Screenshot of the panelists.

Thrive DC held a panel with three returning citizens to learn more about their journey to re-entering society after incarceration. Screenshot by Ashleigh Fields.

Local nonprofit Thrive DC hosted a panel discussion entitled “A Deeper Look at Second Chances” on April 21 with three returning citizens working to re-integrate into their communities after incarceration. Meg Bailey, Gene Downing and Curtis Patterson who all work with various D.C. based programs for returning citizens, engaged in a vulnerable conversation about the stigmas surrounding their experience reacclimating to society.

“These last five months felt like five years, I’ve done so much,” Downing said. “After doing 21 years, obviously the world has changed considerably from the time I went to prison and the time I came home. Plus I was a teenager so reentry for me was not only an adventure but also like being born again … I’ve been blessed.”

Although all of the panelists expressed feelings of joy and relief about being released, they also described having an overwhelming amount of fear.

“There were so many uncertainties about what life would be like, so many what ifs, I had constant questions running through my mind like: Where will I live? Will I be able to find a job? Will my family accept me? Can I afford new clothes?” Bailey said.

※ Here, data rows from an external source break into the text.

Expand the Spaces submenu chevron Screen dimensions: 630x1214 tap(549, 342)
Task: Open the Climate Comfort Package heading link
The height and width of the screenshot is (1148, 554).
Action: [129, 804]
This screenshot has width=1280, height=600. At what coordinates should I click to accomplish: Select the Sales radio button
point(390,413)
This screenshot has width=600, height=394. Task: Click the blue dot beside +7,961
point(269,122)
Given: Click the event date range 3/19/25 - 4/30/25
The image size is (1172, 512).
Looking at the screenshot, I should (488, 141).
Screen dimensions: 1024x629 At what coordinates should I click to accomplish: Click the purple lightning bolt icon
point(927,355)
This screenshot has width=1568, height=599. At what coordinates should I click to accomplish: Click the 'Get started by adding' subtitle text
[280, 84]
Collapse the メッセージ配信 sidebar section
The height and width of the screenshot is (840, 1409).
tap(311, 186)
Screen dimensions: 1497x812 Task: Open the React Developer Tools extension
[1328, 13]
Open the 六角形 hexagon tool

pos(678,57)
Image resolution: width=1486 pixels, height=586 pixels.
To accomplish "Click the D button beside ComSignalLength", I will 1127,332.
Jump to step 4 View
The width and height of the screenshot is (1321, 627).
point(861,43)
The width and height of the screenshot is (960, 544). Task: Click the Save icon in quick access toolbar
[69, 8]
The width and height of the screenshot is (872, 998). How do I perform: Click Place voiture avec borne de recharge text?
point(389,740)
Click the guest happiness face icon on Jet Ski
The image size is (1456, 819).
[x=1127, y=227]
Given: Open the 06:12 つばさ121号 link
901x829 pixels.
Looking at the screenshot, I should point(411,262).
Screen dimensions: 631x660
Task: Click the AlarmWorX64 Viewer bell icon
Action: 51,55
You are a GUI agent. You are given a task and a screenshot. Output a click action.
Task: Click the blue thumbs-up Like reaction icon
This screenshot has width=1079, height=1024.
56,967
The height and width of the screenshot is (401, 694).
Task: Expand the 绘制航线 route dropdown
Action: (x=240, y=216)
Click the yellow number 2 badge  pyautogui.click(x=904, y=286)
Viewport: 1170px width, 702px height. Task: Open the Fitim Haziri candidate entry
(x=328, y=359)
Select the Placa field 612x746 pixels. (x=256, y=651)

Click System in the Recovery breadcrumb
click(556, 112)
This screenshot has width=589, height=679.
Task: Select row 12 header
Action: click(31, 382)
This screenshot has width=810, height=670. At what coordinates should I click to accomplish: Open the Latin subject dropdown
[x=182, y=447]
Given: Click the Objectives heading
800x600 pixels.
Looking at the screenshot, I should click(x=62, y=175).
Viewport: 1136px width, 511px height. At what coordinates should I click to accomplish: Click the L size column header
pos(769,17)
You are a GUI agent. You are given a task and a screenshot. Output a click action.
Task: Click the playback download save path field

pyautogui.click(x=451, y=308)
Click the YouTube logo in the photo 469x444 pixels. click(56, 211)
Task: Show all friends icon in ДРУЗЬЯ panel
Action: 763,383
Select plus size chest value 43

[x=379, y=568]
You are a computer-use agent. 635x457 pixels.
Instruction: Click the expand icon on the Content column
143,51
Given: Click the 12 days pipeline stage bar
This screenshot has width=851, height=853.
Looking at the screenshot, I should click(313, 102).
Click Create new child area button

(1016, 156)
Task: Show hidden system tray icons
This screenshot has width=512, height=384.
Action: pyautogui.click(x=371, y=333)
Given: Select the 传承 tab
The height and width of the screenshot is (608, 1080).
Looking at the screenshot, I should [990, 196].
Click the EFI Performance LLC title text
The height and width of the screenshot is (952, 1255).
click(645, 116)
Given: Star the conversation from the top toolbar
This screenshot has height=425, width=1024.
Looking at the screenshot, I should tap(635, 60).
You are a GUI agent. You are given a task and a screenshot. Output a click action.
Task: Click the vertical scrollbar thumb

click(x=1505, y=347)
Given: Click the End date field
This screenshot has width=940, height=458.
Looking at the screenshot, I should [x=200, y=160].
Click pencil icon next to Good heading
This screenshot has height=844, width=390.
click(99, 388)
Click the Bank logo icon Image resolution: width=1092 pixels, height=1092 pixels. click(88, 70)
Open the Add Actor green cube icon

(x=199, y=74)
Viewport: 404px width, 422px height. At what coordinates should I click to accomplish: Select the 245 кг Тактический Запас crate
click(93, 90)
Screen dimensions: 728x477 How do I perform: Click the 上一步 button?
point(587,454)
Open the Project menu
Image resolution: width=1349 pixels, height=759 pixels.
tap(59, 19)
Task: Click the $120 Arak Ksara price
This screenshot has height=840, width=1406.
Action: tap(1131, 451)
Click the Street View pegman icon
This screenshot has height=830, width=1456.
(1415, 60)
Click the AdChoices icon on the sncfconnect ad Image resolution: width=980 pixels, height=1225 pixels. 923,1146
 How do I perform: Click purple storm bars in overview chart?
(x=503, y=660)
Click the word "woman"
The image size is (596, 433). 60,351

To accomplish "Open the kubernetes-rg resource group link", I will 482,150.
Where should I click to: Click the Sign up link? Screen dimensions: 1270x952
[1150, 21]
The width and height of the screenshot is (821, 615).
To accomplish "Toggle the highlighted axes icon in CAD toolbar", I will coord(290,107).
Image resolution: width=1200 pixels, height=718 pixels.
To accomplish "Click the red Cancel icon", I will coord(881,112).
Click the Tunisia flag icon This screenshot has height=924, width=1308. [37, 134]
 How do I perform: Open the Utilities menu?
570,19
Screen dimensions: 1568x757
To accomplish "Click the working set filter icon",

But she was pleasantly surprised with the resources available to those living in D.C.

“I’ve had really good experiences with these great organizations and so many opportunities have presented themselves to me,” Bailey said. “I maintained a little bit of contact with some of the girls I was in [prison] with and they’ve gone to all these different places and they don’t have the support we have in D.C.”

Each of the panelists have found a unique support system here in the District. Bailey is a cohort member in the Community for Life Services Speaker Bureau which provides women opportunities to speak about their experiences. Participants educate the community while earning an income and gain public speaking skills that aid them in their current and future goals.

Downing is a father and husband. He works as a staff member for Free Minds Book Club and is currently a 2022 Congressman John Lewis Fellow. The position entails leading the “On the Same Page” youth violence prevention initiative, chairing their member-led Leadership Council and assisting with re-entry/community engagement programming.

Patterson started his own business upon release entitled, “Here2ThereLLC.” He worked directly with Thrive DC in their New Directions re-entry program, a six-week course for citizens currently reentering society. It helps build social, problem-solving and communication skills. On the call, he shared how small but practical interactions provide more stability than what people might expect.

“Events like this the ACT Initiative puts on so people can know what it’s like to come home … and hopefully change the perceptions of the people we’re talking about,” Rockwell said.

The conversation was sponsored by Thrive DC’s ACT Initiative which stands for A Chance to Thrive. Their director of development Greg Rockwell facilitated the discussion and aided in the question and answer online session.

“These are normal people who made a mistake and they’re looking for a chance to get their life back to normal,” Rockwell said.